Laura y yo nos queremos mucho, de hecho, ahora te lo dirá, vamos a ser padres
de nuevo. Pero todo lo que te digo no me libera de la vieja sensación de
haberme sentido como un segundo plato. Nunca he hablado de esto con ella porque
sé que me lo negaría. Pero los ojos no mienten, y he sido testigo de cómo se
miran.
Contemplé de arriba abajo a Alberto, me
pareció un desequilibrado que pretendía demostrar estar al corriente de
cualquier infidelidad de pensamiento de su cónyuge hacia su cuñado, aunque se
tratase de celos retrospectivos. Cuando fui de nuevo al dormitorio Laura era la
única compañía junto a mi padre, el revuelo de mi primo trasteando el piano y
el sigilo con que subí las escaleras contribuyeron a que mi tía no advirtiese
mi presencia. Entonces escuché una frase que le otorgaba credibilidad al
mensaje de Alberto:
—Andrés, si tú hubieras querido…
Distinguí desde la puerta que él negaba con
la cabeza sobre la mecedora.
—Recuerdo que me enamoré el día que te
conocí, yo era una niña. Te casaste con mi hermana, aunque yo te seguía
admirando en la distancia, como un amor platónico, pero cuando tuvimos la oportunidad
de compartir la vida, juntos, con tu hija, la niña a la que dediqué toda mi juventud,
me despreciaste.
Mi respiración me delató, mi tía guardó la
compostura besando en la frente a mi padre y secándose las lágrimas anunció:
—Estoy embarazada.
Aquel podría haber sido un buen momento para
añadir «yo también», pero ninguno de los dos les habría concedido crédito a mis
palabras.
—Hasta siempre, Lauri, que sigas siendo muy
feliz —balbuceó con la voz descompasada por ausencia de oxígeno.

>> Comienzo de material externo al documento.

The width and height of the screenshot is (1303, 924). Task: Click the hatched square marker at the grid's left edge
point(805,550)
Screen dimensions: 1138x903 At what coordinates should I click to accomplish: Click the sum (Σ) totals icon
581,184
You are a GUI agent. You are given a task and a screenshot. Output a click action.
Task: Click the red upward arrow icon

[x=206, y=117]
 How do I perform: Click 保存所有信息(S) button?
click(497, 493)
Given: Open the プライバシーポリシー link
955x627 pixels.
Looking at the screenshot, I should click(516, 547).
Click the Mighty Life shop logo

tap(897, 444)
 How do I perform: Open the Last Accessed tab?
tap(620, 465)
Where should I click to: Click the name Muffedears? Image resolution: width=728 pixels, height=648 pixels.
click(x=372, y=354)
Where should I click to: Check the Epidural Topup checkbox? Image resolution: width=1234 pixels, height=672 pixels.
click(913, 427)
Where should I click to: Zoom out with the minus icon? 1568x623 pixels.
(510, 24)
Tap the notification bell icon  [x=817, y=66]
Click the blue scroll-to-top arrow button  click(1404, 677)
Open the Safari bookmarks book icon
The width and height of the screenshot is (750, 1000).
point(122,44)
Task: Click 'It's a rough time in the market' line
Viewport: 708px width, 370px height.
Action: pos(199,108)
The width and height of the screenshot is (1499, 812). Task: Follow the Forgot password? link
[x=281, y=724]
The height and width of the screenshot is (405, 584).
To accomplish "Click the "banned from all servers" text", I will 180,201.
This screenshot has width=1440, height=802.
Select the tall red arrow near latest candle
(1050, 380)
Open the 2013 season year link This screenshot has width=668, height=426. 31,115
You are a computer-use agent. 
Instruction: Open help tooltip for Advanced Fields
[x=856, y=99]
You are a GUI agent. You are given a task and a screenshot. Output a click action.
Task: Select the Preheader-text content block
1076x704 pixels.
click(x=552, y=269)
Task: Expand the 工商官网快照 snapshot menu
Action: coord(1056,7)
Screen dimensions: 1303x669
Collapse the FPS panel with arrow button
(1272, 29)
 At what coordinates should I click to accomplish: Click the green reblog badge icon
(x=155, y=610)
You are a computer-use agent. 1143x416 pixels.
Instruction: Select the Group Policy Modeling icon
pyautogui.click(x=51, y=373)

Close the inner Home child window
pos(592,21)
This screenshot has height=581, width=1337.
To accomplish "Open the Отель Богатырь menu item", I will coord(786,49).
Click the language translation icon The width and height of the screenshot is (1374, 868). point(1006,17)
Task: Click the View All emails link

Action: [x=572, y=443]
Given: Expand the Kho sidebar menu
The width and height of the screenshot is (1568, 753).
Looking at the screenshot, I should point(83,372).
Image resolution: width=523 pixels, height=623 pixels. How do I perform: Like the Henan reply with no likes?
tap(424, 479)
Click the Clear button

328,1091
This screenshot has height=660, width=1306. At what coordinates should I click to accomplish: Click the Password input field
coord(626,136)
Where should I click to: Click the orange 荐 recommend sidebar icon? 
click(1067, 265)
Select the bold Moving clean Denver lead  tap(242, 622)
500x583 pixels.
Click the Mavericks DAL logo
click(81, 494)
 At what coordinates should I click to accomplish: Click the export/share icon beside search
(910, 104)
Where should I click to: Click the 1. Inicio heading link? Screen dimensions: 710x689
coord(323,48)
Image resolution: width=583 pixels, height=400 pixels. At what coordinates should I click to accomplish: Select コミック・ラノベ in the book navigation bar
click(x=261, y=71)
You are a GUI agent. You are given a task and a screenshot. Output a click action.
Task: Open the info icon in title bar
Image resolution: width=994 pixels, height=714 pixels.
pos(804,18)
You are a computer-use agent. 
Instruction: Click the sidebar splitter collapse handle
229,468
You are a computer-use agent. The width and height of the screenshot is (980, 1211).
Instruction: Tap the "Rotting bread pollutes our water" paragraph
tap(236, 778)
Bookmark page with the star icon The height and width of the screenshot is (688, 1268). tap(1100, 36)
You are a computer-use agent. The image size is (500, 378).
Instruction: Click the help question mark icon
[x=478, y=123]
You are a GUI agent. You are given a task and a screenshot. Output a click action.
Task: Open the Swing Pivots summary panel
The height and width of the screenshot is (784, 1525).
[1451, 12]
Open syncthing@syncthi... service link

Ella le besó la mano y le acarició el
cabello, dejó la habitación a paso ligero rompiendo en sollozos.
—¿Cuántos quedan en casa? —atinó a preguntar
con la mirada perdida—, ¿me puedes poner alguna de Puccini?
Bajé
en cuanto comenzaron a sonar los primeros compases de Tosca. Se habían ido casi todos, incluso Isabel, con la que no me
crucé más que unos breves vocablos de salutaciones. Aquella bella idiota no era
merecedora de los sentimientos que me originaba; no obstante, el simple hecho
de sentirla cerca me cosquilleaba el estómago. El silencio generado por la
ausencia de invitados solo era roto por el bisbiseo de Pedro y Marisa en el
interior de la cocina. Me acerqué hasta donde se encontraba el dúo para sorprenderles
con una mirada cómplice que ambos se regalaban. Él estaba sentado sobre la
encimera mientras ella preparaba café. Ambos bajaron sus abochornados ojos en
cuanto se percataron de mi aparición. Fue entonces cuando todos mis auspicios
se convirtieron en una terrible convicción. Ellos podían reprimir sus emociones
delante de todos e incluso fingir una confraternización con el propósito de
hacer más llevadera la enfermedad de mi progenitor, pero yo sé cómo se miraban,
como los ojos anhelosos con que yo contemplaría a Isabel. Los mismos que señalaba
Alberto, refiriéndose a mi tía hacia mi padre.